THE WOODEN DICE

  

Snake and Ladder were bliss,

the ones at 98 or 99 waiting to gulp you through

as we laughed and moved our coins down.

Without realising, they were preparing us

for the failures, we ought to face at a time

when the game would be just another bout of nostalgia.  

 

Everyone played with dice as white as your sibling’s milk teeth

with cavities.

But we chose to play it differently, with the wooden dice.

Bigger than the usual, the one that would now deserve a shoutout as

handmade, garner praises, and trending hashtags.
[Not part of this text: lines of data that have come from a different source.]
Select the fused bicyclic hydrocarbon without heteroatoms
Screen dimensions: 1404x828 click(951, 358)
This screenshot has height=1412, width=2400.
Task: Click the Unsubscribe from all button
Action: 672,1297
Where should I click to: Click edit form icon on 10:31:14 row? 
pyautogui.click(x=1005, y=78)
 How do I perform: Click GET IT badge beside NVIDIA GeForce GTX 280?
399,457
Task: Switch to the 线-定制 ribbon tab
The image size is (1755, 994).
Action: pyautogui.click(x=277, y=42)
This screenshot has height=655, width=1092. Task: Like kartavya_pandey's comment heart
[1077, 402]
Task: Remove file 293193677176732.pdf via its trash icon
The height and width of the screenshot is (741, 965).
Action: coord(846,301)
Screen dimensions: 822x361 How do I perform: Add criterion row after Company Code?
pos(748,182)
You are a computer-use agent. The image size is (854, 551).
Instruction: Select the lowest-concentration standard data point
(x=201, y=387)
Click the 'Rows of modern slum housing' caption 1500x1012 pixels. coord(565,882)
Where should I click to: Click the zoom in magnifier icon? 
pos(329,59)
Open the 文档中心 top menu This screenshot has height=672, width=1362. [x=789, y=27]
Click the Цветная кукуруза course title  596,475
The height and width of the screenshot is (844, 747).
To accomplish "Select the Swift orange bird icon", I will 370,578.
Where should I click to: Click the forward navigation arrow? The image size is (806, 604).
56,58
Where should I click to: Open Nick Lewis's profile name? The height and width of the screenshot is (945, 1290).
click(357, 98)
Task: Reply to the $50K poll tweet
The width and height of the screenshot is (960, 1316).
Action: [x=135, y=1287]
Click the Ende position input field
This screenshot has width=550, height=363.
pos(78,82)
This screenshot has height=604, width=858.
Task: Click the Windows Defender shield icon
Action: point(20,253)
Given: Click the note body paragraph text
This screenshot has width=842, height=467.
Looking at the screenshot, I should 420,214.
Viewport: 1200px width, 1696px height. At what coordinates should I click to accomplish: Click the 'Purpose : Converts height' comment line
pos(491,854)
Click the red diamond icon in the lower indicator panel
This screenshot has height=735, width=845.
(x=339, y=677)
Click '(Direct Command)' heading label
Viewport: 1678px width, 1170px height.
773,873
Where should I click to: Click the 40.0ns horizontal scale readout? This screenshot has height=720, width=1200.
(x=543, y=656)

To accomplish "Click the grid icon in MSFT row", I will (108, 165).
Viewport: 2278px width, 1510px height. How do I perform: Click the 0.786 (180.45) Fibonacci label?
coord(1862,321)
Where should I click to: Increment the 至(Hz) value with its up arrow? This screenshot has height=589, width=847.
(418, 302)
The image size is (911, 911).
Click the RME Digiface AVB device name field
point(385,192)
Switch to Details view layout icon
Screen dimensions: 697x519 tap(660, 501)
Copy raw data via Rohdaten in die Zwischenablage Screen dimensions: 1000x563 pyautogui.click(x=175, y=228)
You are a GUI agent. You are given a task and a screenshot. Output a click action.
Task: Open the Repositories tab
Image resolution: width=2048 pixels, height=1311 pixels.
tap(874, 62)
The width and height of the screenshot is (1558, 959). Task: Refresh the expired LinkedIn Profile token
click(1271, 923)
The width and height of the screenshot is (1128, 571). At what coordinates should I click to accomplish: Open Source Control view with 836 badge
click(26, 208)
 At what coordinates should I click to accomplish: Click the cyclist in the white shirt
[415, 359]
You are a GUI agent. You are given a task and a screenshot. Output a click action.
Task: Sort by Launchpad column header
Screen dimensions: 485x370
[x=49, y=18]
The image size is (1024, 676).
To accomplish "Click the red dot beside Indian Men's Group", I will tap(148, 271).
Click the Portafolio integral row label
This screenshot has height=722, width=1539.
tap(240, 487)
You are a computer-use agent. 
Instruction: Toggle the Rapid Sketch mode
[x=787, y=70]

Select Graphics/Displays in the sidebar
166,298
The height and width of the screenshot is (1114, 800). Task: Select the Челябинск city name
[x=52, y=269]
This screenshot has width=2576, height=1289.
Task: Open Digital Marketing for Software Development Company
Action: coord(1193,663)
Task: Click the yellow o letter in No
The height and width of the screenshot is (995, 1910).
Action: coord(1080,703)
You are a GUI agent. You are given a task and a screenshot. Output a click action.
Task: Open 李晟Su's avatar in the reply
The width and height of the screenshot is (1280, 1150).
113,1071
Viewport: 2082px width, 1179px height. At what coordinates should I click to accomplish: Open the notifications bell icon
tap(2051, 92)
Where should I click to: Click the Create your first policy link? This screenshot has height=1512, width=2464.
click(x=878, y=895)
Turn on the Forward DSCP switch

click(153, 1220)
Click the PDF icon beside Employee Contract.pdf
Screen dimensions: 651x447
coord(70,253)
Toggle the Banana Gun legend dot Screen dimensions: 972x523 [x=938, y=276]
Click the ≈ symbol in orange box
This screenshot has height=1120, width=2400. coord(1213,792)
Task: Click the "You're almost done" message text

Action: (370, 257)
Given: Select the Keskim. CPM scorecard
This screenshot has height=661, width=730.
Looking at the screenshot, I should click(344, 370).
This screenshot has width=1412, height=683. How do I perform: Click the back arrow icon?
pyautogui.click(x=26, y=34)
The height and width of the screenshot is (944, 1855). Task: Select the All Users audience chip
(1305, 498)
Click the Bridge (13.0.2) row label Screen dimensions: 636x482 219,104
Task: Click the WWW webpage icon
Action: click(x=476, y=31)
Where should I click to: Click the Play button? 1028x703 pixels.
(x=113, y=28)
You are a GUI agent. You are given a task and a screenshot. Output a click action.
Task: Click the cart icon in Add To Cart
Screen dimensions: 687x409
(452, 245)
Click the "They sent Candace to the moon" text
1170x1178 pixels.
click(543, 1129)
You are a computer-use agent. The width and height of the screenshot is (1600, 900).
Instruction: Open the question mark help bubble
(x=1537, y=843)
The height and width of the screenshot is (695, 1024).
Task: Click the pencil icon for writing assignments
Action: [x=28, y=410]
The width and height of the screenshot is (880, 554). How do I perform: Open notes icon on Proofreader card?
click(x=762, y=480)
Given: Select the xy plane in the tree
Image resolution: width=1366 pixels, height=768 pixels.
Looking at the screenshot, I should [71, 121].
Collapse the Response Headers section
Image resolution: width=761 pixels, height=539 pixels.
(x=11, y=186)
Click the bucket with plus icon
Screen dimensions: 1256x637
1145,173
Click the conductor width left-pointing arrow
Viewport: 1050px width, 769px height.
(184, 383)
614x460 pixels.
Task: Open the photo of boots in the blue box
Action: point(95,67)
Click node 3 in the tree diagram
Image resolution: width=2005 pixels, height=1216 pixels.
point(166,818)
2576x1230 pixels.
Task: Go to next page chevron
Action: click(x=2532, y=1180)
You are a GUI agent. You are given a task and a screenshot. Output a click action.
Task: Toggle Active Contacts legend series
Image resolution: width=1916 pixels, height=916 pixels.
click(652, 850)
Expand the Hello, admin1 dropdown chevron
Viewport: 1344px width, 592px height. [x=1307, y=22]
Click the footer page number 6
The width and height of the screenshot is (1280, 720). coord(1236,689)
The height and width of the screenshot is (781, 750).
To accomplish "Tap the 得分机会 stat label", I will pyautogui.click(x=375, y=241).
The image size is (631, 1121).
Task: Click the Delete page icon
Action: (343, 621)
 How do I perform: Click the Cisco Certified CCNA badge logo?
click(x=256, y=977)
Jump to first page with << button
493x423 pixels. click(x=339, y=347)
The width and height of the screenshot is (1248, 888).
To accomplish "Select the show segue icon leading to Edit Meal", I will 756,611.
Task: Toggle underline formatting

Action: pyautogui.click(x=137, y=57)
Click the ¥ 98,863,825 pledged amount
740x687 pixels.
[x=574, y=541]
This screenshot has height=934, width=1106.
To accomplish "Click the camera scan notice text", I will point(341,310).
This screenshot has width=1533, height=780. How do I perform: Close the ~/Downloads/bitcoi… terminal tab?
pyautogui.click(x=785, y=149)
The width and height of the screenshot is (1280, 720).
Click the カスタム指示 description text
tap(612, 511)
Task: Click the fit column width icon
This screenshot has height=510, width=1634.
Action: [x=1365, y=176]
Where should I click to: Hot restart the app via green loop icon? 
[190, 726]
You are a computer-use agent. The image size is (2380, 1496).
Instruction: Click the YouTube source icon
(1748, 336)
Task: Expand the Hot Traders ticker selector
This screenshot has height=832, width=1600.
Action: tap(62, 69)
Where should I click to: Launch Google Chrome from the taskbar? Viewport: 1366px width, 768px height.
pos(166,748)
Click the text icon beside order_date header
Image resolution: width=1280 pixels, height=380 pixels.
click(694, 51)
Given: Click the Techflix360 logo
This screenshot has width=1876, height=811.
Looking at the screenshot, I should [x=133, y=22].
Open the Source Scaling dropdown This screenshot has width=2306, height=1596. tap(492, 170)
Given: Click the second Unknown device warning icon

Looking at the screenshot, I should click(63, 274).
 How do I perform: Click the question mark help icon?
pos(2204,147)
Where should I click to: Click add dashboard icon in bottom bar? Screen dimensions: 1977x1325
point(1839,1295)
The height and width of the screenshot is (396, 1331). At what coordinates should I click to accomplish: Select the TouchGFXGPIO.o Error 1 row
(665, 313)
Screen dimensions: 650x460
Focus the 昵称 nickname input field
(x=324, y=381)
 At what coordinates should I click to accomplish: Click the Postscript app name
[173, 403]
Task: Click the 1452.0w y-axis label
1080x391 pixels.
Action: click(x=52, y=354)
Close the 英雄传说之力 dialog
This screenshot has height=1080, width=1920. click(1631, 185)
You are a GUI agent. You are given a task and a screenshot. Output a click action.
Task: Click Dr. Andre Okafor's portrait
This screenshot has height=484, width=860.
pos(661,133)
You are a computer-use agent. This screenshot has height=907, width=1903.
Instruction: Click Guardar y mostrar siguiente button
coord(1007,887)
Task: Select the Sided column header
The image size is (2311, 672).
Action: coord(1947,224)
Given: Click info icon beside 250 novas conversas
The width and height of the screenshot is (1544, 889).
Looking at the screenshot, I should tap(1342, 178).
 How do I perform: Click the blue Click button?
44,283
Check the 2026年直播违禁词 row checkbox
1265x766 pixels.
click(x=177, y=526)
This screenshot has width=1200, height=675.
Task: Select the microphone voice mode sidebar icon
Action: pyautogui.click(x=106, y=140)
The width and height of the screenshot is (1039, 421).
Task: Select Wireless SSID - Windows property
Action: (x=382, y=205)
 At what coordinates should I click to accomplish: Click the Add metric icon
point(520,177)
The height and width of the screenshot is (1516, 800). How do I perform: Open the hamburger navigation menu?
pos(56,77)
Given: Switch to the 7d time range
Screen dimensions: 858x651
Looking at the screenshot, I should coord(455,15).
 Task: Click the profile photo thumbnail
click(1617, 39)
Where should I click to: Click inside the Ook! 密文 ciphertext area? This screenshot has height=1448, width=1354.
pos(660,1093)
Our wooden dice was one of a kind, crude, straight out of our garage,

Papa showing off his unknown carpentry skills

which now shouts, I’ve got your back

in a big woody rosewood dice.

Holding all its inherent randomness

Random as life would be years from now,

No one had warned us then.

 

Experience, the only manual for life,

never told us that nostalgia is a disease,

which has been proven or so I read.

But we still hold on to it even if its fatal,

when the light clutch is capable of piercing through

that tiny uninsulated portion of your heart.

You also think of Eskimos living in igloos,

who seemed cooler for a third grader than their cold climate;

who now they identify themselves in their native names

and not what we learned them as.

They are still cool, you accept them the way they are

and realise that nostalgia ain’t a disease but makes you more human.

It is bittersweet but never sour because

it still nurtures an innocent child in you or

an adult who is now capable of coping with loss or

a person who is ready to unlearn.

Preparing you for the life ahead unknowingly,

just like the board games you played.